• Your assignment
Each line in the entries below that holds the string "click" is to be listed.

• The data
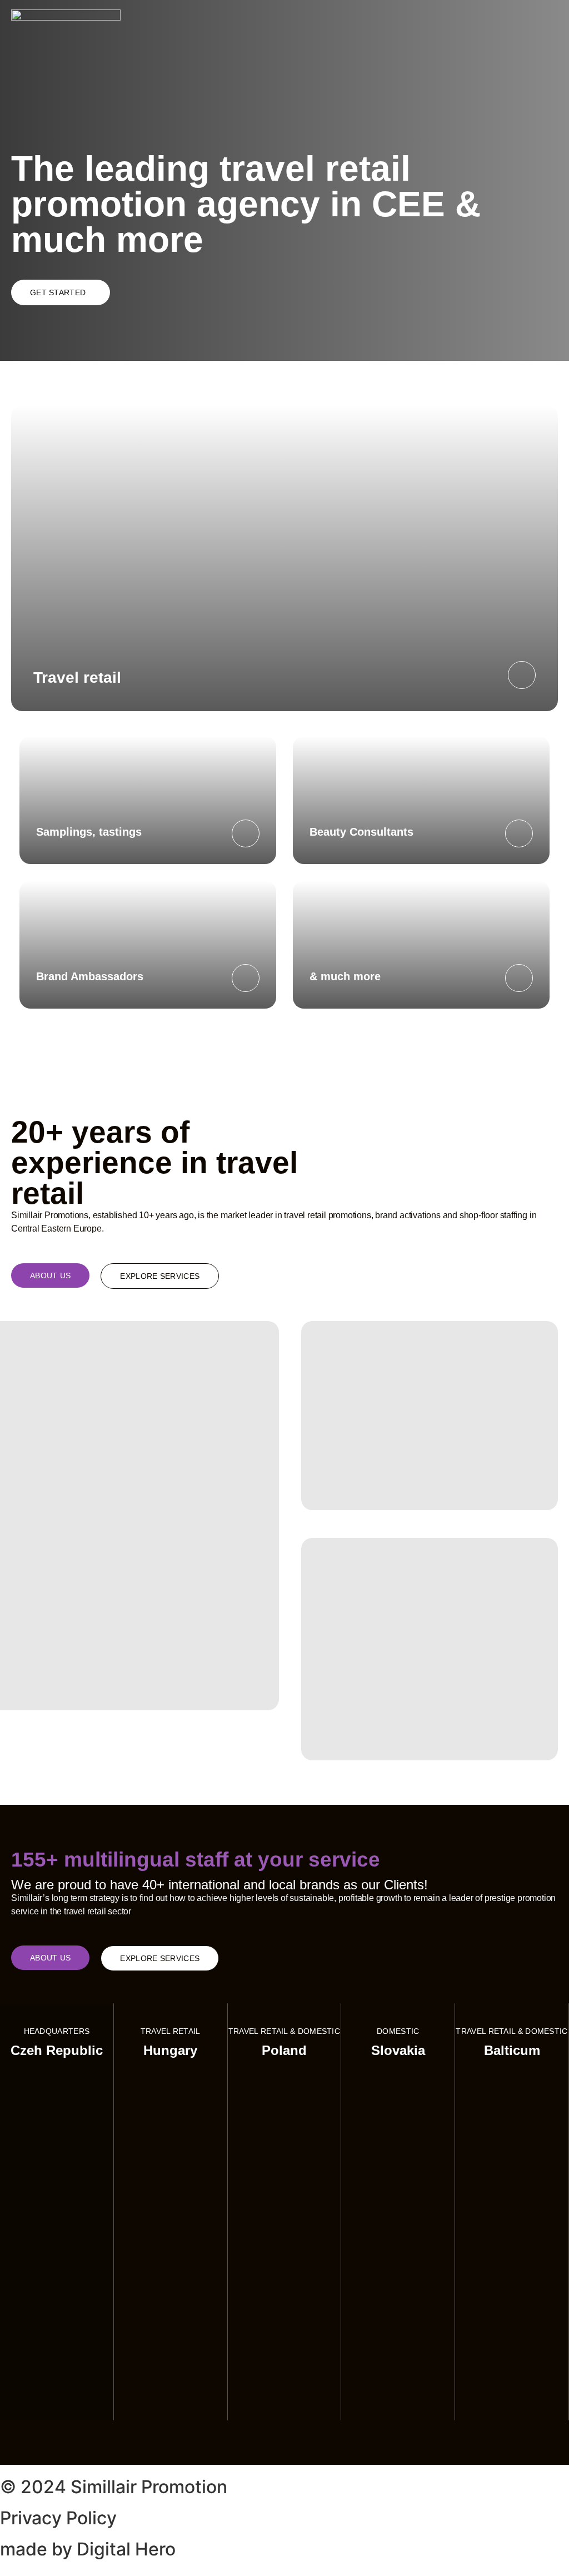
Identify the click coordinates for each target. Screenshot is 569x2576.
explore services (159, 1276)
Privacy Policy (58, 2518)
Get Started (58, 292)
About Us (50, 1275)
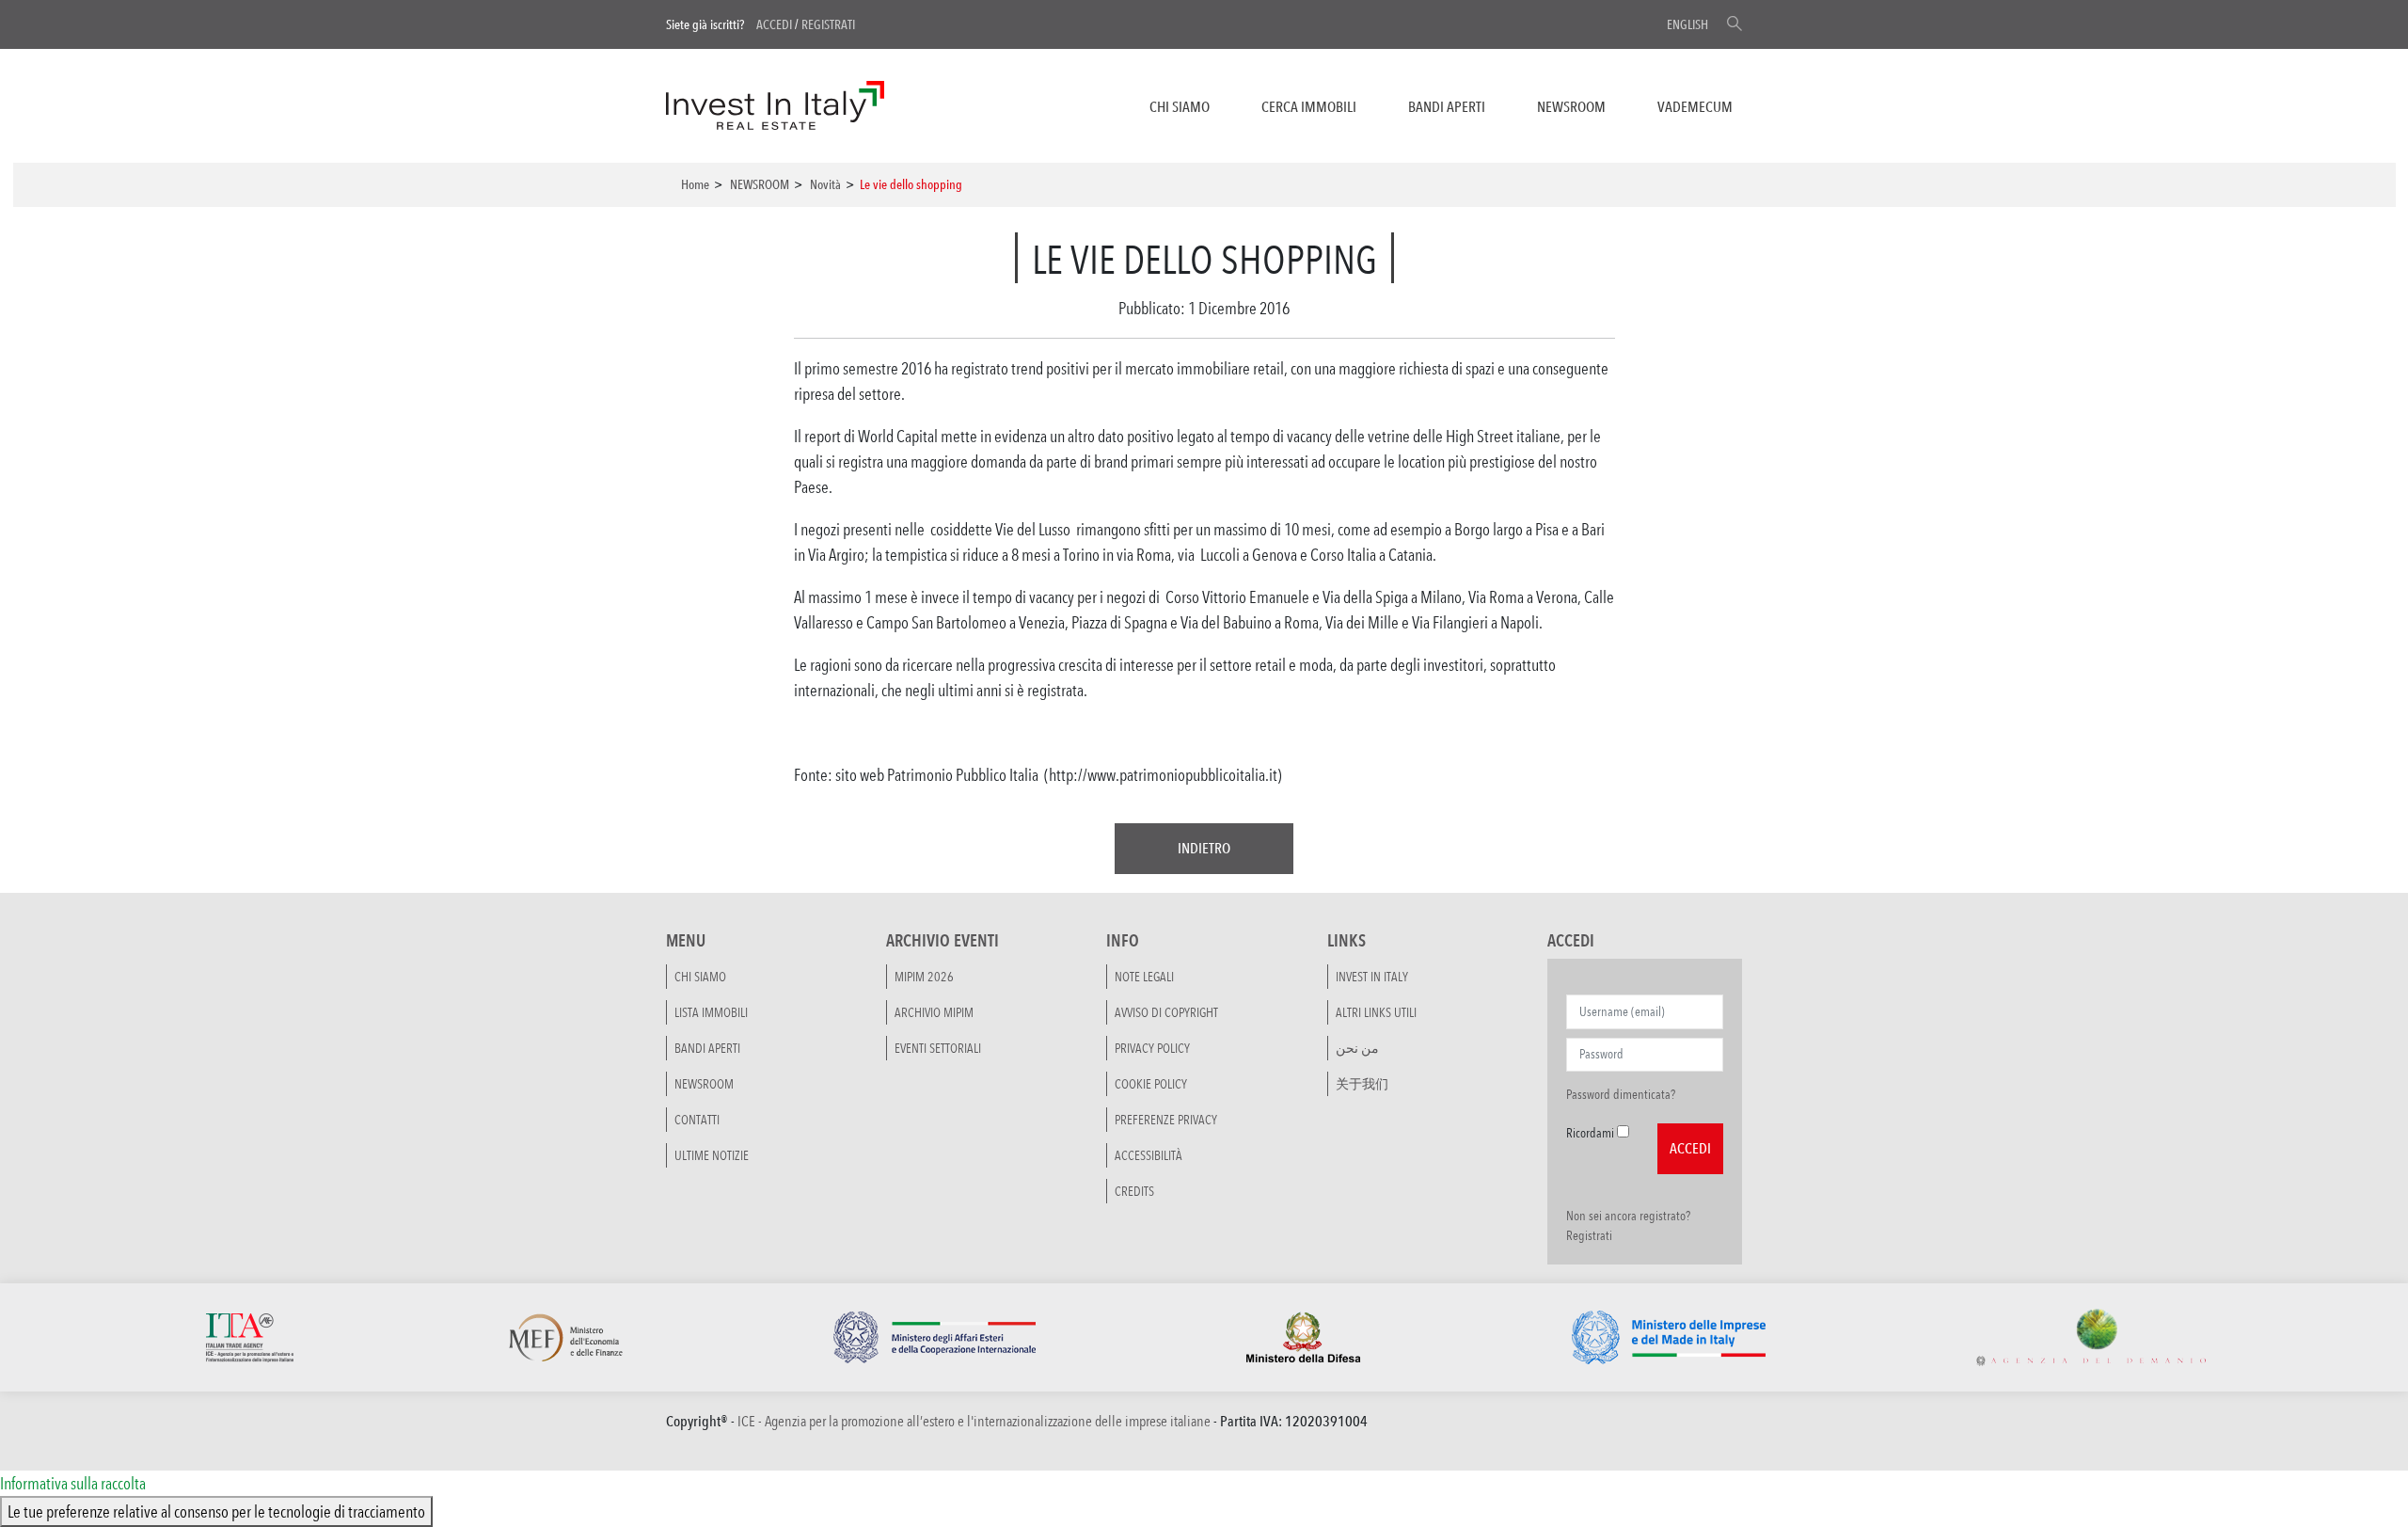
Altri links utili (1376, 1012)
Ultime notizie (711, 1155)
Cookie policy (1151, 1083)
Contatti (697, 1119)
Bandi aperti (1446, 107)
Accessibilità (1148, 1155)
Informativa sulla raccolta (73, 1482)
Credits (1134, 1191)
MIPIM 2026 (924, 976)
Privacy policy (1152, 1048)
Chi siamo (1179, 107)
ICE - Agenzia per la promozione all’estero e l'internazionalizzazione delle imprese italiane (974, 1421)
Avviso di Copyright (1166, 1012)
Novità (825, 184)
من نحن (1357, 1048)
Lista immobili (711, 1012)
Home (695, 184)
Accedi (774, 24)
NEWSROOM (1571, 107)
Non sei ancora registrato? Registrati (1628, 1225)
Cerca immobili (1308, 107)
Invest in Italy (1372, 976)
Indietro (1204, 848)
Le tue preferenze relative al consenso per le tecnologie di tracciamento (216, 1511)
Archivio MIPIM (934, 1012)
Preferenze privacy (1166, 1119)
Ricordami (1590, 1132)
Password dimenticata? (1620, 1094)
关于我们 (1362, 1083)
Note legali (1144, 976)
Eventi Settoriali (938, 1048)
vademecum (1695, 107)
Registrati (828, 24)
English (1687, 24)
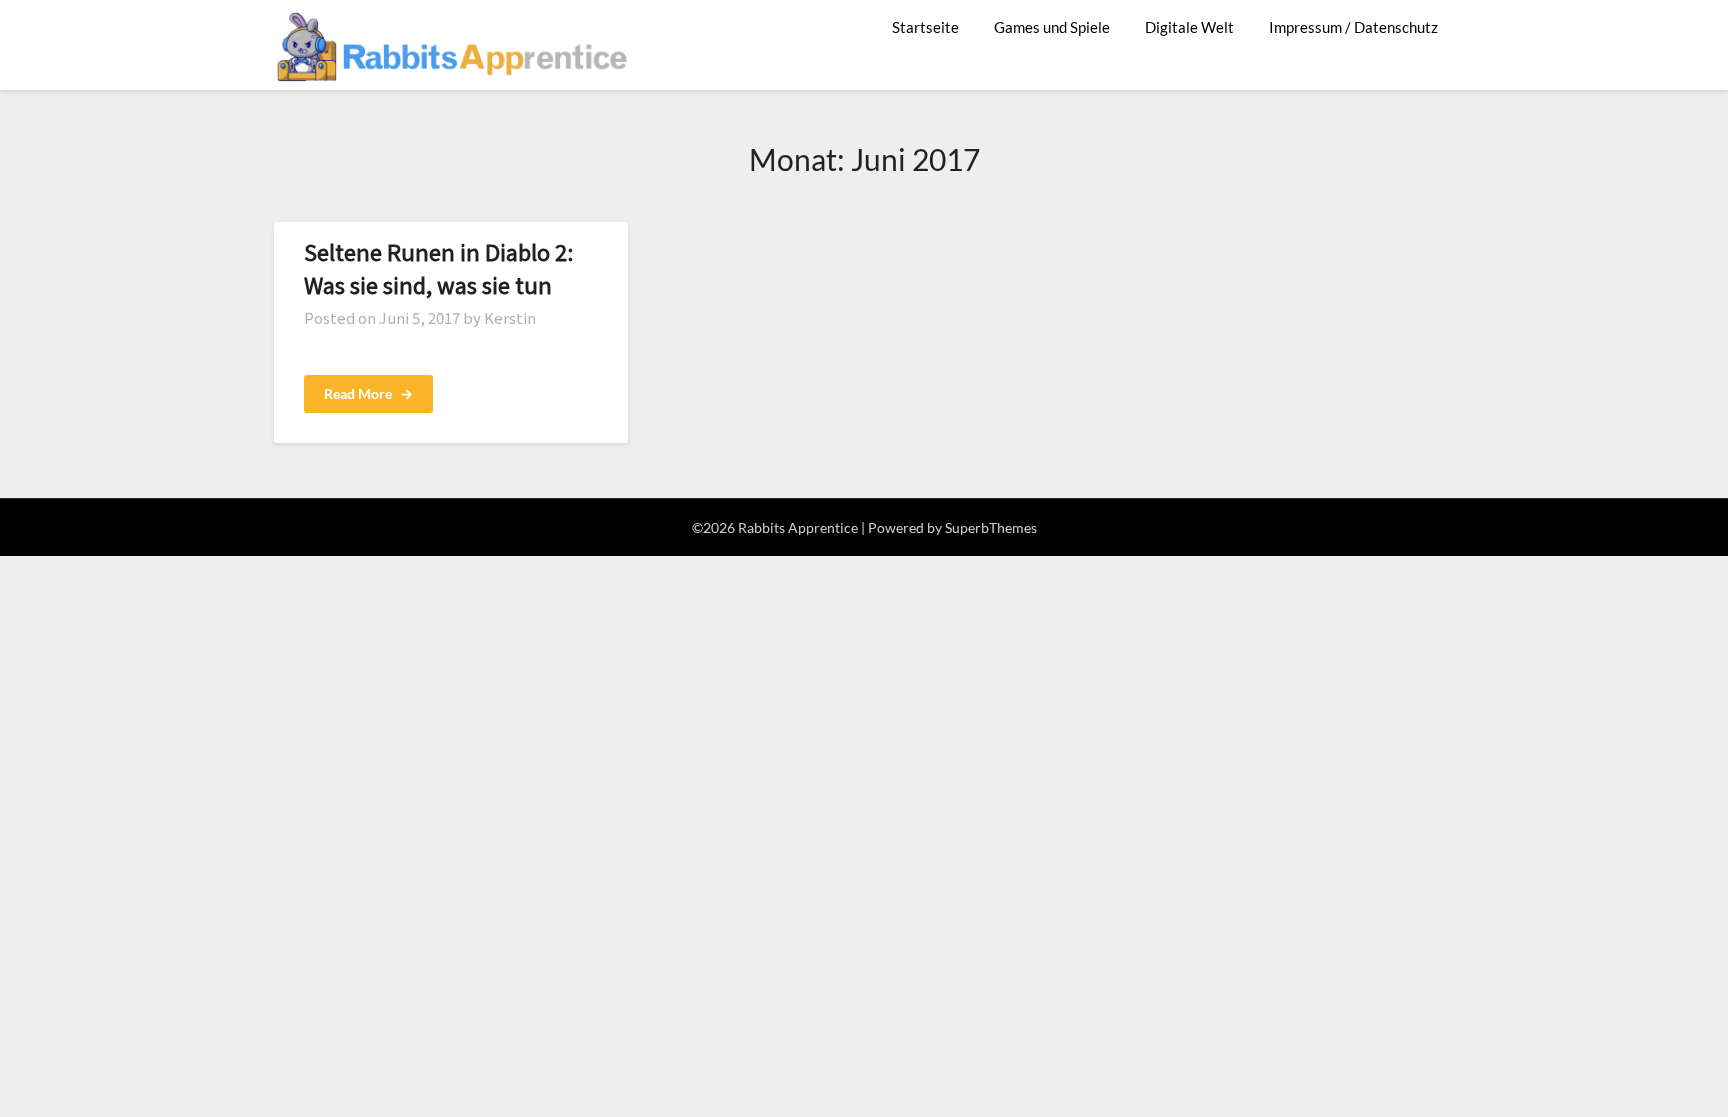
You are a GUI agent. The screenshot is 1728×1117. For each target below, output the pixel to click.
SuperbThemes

• Task response
Identify the click coordinates for each target. Screenshot is 569x2576.
You are a GUI agent. The screenshot is 1728×1117. For each target below, output the pixel to click.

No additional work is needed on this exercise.